# DATASET EXCERPTS:
——

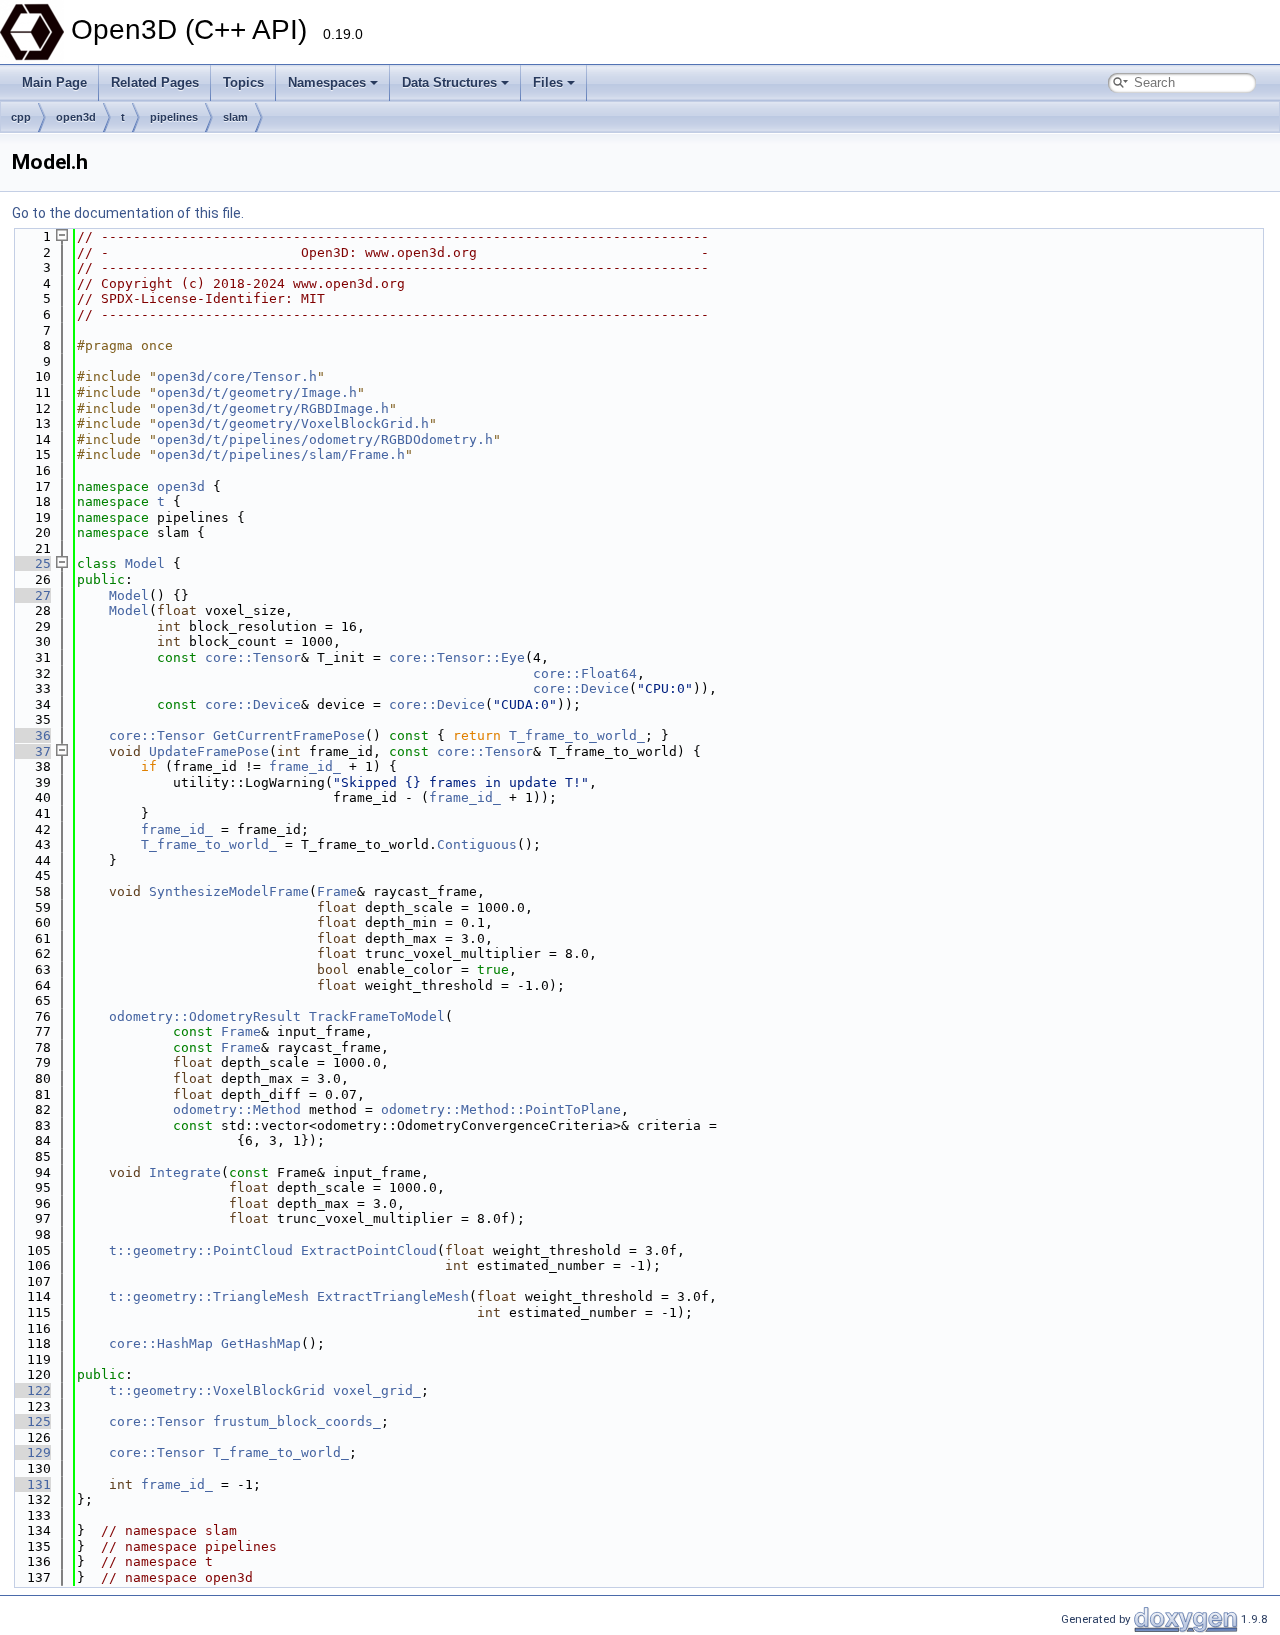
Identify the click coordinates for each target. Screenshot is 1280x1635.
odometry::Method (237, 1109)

——

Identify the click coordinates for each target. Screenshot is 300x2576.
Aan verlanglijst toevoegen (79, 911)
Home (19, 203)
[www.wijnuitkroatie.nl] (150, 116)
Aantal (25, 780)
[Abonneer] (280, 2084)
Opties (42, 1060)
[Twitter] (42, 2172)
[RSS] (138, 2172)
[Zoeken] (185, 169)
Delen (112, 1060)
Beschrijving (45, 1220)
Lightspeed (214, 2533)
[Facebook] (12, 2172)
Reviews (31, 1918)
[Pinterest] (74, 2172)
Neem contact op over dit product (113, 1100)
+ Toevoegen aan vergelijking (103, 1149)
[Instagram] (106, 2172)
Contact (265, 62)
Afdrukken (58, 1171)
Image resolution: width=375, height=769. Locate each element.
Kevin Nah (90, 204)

——

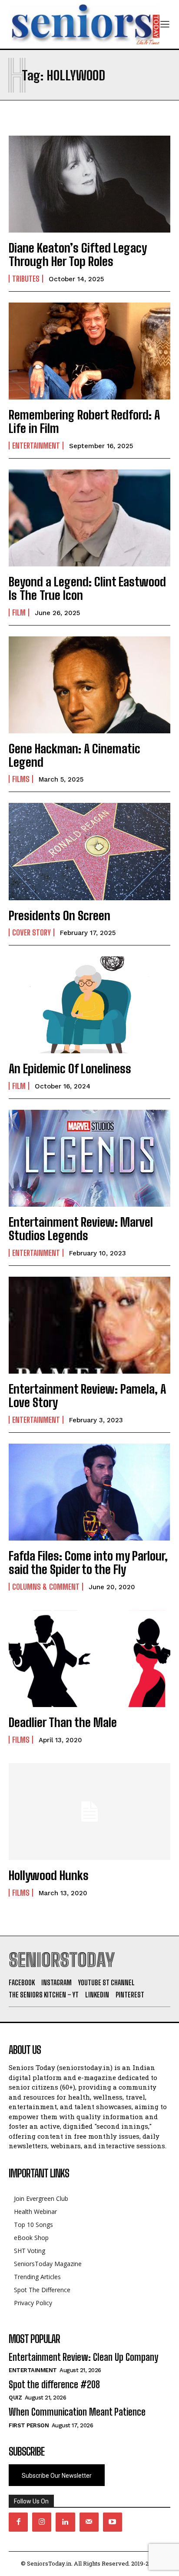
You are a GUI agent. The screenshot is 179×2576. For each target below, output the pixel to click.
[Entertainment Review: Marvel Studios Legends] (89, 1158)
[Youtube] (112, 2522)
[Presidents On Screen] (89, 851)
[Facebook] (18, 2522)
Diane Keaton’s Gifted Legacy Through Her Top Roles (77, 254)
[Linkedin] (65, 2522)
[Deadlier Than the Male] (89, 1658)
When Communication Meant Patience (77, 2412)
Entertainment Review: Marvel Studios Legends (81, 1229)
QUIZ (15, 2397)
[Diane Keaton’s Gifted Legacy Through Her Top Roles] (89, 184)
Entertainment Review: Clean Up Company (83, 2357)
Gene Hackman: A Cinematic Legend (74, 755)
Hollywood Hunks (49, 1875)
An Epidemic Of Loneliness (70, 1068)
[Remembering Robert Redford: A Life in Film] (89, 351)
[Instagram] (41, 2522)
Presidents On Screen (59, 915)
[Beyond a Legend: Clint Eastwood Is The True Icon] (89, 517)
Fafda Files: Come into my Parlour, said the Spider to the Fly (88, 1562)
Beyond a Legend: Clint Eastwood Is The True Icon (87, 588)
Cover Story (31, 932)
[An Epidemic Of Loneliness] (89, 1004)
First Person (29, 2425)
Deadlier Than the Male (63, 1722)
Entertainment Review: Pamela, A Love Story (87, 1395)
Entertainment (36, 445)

——

# EXERCISE DESCRIPTION:
Taking the entries above, write out exactly each line from the one holding "vergelijking (103, 1149)" to the one holding "Kevin Nah (90, 204)", both included, and stop there.

# THE COMPLETED TASK:
+ Toevoegen aan vergelijking (103, 1149)
[Instagram] (106, 2172)
Contact (265, 62)
Afdrukken (58, 1171)
Image resolution: width=375, height=769. Locate each element.
Kevin Nah (90, 204)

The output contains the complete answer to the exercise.